たとえばいしいひさいちのように、吉田戦車のように、今後新しく出てくる4コマ作家に影響を与え、亜流をつくり、しかし、いしいひさいちや吉田戦車と同じように、オリジナルにはとうてい手は届かないのだろう。
「モノクローム線」にでてくる少女や女性たちの視線の先にはおもしろおかしな現象はなく、彼らは自分たちが滑稽な存在であり、おかしなことをしているさまを冷静に、ああるいは憐憫を持って、またあるいは笑い飛ばしながら見つめている。
あくまでも自身のおかしさ、変さを自覚しないいしいひさいちのキャラクターや、その変さを周りも受け入れる変な世界を構成する吉田戦車ともまた違う。

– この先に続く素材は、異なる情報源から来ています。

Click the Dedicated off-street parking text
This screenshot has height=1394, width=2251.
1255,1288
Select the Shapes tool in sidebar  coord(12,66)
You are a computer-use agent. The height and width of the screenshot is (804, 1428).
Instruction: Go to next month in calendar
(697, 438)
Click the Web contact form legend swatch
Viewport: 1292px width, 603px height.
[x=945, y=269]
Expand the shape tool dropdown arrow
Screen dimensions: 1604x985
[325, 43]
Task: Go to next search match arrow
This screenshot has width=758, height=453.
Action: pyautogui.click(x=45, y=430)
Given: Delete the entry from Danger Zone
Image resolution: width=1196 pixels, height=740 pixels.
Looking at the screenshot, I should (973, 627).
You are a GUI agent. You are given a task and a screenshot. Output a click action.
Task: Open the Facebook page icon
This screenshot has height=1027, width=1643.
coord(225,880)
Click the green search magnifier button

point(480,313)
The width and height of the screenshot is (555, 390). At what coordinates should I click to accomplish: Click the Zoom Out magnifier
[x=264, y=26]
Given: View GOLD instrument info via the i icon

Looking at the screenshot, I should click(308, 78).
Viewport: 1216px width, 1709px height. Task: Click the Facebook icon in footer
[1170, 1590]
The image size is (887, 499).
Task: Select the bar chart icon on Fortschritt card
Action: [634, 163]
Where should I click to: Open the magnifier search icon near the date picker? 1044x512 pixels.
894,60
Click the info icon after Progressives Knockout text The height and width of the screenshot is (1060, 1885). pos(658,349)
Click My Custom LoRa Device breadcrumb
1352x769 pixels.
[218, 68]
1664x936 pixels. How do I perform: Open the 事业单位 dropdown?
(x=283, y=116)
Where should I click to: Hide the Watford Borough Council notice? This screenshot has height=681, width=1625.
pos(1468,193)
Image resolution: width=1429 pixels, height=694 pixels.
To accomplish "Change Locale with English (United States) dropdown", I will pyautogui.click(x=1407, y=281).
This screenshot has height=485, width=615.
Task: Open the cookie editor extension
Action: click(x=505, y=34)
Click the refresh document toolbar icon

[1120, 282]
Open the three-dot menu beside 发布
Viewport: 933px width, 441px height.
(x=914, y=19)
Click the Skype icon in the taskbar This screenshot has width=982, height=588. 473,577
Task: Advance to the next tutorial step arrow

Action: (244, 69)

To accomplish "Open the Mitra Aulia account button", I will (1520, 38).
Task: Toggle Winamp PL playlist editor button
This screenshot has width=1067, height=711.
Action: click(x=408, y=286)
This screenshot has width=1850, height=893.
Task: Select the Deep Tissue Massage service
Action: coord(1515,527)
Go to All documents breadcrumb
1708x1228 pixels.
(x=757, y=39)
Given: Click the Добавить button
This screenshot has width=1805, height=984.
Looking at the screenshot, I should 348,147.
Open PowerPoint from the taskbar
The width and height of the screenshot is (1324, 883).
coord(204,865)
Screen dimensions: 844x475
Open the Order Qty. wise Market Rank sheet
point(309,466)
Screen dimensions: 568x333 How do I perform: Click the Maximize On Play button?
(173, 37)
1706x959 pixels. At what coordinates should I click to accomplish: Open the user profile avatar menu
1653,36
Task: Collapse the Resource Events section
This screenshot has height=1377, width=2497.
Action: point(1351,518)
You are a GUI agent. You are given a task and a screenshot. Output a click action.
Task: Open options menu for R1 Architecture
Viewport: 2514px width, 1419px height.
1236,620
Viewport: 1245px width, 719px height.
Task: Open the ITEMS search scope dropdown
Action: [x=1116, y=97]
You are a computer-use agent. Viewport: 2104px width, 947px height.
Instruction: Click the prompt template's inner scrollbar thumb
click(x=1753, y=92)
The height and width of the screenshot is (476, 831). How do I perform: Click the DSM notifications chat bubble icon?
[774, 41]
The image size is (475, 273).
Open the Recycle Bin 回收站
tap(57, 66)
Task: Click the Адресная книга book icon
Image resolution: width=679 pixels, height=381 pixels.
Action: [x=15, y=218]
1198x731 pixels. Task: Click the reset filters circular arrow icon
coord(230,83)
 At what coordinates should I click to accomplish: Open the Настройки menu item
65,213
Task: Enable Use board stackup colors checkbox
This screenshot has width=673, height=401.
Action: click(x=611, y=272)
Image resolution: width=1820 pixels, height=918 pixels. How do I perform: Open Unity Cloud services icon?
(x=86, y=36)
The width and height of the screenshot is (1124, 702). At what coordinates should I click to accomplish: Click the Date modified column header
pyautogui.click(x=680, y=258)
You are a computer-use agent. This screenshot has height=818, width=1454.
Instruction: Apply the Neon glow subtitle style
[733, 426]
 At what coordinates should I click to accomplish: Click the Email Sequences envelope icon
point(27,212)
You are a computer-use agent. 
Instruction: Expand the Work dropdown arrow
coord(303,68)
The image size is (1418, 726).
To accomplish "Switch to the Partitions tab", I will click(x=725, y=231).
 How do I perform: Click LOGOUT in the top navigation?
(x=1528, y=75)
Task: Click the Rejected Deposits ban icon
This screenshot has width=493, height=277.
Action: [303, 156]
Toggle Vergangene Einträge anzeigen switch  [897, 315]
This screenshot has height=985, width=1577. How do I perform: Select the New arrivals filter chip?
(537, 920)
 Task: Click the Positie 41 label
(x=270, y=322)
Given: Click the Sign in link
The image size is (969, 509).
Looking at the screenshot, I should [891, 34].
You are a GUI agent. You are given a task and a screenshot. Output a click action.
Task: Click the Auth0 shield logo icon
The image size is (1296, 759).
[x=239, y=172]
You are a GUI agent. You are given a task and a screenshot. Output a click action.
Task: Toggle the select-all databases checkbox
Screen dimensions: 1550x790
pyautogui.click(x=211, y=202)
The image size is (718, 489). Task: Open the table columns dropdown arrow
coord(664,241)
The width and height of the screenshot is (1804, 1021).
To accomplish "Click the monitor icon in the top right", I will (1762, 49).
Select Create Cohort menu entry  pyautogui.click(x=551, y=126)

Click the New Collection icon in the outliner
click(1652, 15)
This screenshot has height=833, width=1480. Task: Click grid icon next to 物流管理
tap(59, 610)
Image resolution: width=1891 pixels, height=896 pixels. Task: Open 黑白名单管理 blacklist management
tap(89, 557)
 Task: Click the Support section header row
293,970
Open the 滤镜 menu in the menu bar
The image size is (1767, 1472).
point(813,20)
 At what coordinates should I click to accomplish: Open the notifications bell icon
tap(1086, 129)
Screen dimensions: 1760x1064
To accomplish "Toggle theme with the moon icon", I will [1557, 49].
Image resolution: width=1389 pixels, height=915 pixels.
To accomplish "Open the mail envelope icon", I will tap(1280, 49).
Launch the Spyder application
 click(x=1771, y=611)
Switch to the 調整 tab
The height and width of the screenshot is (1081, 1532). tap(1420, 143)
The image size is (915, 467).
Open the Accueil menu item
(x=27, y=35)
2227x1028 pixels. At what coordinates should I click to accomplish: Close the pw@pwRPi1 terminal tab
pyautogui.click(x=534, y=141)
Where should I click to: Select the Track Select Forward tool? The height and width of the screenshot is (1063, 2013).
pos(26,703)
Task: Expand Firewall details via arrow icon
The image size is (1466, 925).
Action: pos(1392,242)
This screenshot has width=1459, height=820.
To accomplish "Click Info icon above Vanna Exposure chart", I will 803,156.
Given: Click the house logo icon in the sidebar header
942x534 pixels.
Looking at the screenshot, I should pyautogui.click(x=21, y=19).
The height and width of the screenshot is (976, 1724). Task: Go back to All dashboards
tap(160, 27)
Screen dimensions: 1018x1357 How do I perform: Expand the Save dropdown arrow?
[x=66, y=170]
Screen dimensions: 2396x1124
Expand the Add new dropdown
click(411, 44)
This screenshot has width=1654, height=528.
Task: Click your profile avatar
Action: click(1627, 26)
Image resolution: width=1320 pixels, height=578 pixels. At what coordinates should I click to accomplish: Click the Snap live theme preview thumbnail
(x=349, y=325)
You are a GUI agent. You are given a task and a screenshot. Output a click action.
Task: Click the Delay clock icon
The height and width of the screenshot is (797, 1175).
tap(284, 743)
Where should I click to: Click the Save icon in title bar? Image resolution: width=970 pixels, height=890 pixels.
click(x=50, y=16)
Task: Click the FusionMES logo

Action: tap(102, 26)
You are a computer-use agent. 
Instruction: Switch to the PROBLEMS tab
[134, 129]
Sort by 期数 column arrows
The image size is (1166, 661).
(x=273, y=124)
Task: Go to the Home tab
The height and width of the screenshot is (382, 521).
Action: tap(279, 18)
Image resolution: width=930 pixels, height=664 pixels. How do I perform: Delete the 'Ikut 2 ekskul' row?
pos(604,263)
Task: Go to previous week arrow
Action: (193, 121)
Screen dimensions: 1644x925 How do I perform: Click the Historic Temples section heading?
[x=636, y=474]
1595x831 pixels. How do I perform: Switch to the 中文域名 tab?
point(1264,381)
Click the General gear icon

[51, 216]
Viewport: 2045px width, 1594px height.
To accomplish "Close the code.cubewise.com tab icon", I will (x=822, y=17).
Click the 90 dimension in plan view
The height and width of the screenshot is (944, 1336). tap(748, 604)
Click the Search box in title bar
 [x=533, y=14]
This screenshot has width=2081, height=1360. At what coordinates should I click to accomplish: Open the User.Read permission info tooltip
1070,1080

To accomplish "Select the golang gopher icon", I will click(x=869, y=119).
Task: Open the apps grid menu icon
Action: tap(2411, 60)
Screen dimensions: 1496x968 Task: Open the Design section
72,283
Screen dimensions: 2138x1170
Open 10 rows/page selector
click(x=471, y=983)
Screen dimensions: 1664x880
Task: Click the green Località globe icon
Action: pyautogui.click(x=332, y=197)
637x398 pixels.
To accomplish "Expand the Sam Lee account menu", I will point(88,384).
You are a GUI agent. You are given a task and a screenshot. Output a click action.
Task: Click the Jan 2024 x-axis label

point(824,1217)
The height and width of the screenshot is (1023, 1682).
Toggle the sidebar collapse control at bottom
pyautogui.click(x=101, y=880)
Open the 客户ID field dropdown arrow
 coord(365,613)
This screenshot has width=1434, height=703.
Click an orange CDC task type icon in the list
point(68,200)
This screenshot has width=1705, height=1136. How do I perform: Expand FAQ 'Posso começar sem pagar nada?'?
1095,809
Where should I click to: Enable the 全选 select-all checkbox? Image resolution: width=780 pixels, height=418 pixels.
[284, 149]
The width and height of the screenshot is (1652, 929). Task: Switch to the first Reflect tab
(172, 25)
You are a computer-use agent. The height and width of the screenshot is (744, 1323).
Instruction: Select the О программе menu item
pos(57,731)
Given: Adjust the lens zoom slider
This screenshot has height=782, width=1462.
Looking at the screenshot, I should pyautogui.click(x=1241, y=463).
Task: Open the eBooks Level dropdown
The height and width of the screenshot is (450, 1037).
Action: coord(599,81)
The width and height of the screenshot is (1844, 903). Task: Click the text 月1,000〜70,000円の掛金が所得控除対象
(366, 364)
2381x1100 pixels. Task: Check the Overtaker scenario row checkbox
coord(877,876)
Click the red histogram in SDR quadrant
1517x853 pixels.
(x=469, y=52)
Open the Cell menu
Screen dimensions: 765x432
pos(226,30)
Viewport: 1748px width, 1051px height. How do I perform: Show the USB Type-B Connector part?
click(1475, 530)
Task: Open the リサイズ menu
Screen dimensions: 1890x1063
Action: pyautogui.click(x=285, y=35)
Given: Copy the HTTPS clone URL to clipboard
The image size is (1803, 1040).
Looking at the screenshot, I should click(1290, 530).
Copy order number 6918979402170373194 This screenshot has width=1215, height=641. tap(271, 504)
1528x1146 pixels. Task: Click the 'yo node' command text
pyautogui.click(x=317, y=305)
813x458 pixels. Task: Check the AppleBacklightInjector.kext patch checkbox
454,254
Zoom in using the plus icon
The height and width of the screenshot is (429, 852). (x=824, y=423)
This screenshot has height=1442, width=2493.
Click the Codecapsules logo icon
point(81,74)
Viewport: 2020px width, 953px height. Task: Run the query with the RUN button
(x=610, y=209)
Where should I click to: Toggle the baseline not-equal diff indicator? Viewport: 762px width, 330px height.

どこか私小説でも読んでいる気になる静かな画面は、唇をちょっと横に引いくというシニカルな笑いが似合う。
遠野モノがたり (バンブーコミックス)
4コマでありながらも、イラストエッセイであり、また遠野の内寄りなガイドブック的側面もあり、
何とも味わい深い作品です。
この作品に4コマ漫画としての面白さを見出すかどうかは、そのまま小坂俊史の作風を好きかどうかにかかってくるので、
人によっては退屈なものと感じるやもしれません。
ただ自分は、どこか冷めながらも穏やかな優しさと暖かさを灯ったこの1冊が、心地よくてたまらないです。
最後に、初見で目を奪われる表紙とそのデザインセンスは見事。
前作「中央モノローグ線」に続き、名和田耕平デザイン事務所、素晴らしい仕事です。